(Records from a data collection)
[Start of Attachment]
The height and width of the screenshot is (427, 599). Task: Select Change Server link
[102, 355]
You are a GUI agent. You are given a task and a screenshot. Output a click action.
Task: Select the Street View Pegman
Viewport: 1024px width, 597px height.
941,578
[End of Attachment]
* **ACTIVITY**
Each record shown above must be reproduced exactly.

* **TASK OUTPUT**
The height and width of the screenshot is (427, 599). Task: Select Change Server link
[102, 355]
You are a GUI agent. You are given a task and a screenshot. Output a click action.
Task: Select the Street View Pegman
Viewport: 1024px width, 597px height.
941,578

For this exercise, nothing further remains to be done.